Set the entries down again exactly; none may be skipped.

-- Given records follows --

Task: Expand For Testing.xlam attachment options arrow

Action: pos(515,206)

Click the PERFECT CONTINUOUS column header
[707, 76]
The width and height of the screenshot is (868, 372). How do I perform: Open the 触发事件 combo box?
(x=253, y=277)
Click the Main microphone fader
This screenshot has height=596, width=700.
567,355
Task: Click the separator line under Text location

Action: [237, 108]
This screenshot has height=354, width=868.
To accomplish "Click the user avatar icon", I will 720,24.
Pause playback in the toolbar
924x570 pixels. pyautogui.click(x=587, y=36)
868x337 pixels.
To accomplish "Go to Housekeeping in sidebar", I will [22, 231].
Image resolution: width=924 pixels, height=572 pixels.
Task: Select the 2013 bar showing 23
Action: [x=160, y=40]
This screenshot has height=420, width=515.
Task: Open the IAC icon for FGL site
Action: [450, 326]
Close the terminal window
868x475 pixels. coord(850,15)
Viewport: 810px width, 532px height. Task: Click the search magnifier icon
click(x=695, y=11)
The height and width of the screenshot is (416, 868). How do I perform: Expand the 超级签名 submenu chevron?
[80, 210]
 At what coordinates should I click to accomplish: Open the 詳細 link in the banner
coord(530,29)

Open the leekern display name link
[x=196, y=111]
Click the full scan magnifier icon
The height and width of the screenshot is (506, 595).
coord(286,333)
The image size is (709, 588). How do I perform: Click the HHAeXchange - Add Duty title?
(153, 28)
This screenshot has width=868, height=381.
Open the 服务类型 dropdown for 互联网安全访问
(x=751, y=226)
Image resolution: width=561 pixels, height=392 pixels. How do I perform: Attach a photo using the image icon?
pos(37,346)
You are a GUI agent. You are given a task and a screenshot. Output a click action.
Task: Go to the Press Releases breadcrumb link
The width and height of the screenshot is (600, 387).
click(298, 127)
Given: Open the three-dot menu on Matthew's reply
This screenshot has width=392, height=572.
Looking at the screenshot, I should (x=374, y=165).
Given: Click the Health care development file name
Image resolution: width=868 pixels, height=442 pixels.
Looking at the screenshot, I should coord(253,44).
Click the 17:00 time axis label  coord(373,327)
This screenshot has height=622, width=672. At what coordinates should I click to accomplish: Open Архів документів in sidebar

-- Given records concluded --

• [Output of the task]
Task: Expand For Testing.xlam attachment options arrow

Action: pos(515,206)

Click the PERFECT CONTINUOUS column header
[707, 76]
The width and height of the screenshot is (868, 372). How do I perform: Open the 触发事件 combo box?
(x=253, y=277)
Click the Main microphone fader
This screenshot has height=596, width=700.
567,355
Task: Click the separator line under Text location

Action: [237, 108]
This screenshot has height=354, width=868.
To accomplish "Click the user avatar icon", I will 720,24.
Pause playback in the toolbar
924x570 pixels. pyautogui.click(x=587, y=36)
868x337 pixels.
To accomplish "Go to Housekeeping in sidebar", I will [22, 231].
Image resolution: width=924 pixels, height=572 pixels.
Task: Select the 2013 bar showing 23
Action: [x=160, y=40]
This screenshot has height=420, width=515.
Task: Open the IAC icon for FGL site
Action: [450, 326]
Close the terminal window
868x475 pixels. coord(850,15)
Viewport: 810px width, 532px height. Task: Click the search magnifier icon
click(x=695, y=11)
The height and width of the screenshot is (416, 868). How do I perform: Expand the 超级签名 submenu chevron?
[80, 210]
 At what coordinates should I click to accomplish: Open the 詳細 link in the banner
coord(530,29)

Open the leekern display name link
[x=196, y=111]
Click the full scan magnifier icon
The height and width of the screenshot is (506, 595).
coord(286,333)
The image size is (709, 588). How do I perform: Click the HHAeXchange - Add Duty title?
(153, 28)
This screenshot has width=868, height=381.
Open the 服务类型 dropdown for 互联网安全访问
(x=751, y=226)
Image resolution: width=561 pixels, height=392 pixels. How do I perform: Attach a photo using the image icon?
pos(37,346)
You are a GUI agent. You are given a task and a screenshot. Output a click action.
Task: Go to the Press Releases breadcrumb link
The width and height of the screenshot is (600, 387).
click(298, 127)
Given: Open the three-dot menu on Matthew's reply
This screenshot has width=392, height=572.
Looking at the screenshot, I should (x=374, y=165).
Given: Click the Health care development file name
Image resolution: width=868 pixels, height=442 pixels.
Looking at the screenshot, I should coord(253,44).
Click the 17:00 time axis label  coord(373,327)
This screenshot has height=622, width=672. At what coordinates should I click to accomplish: Open Архів документів in sidebar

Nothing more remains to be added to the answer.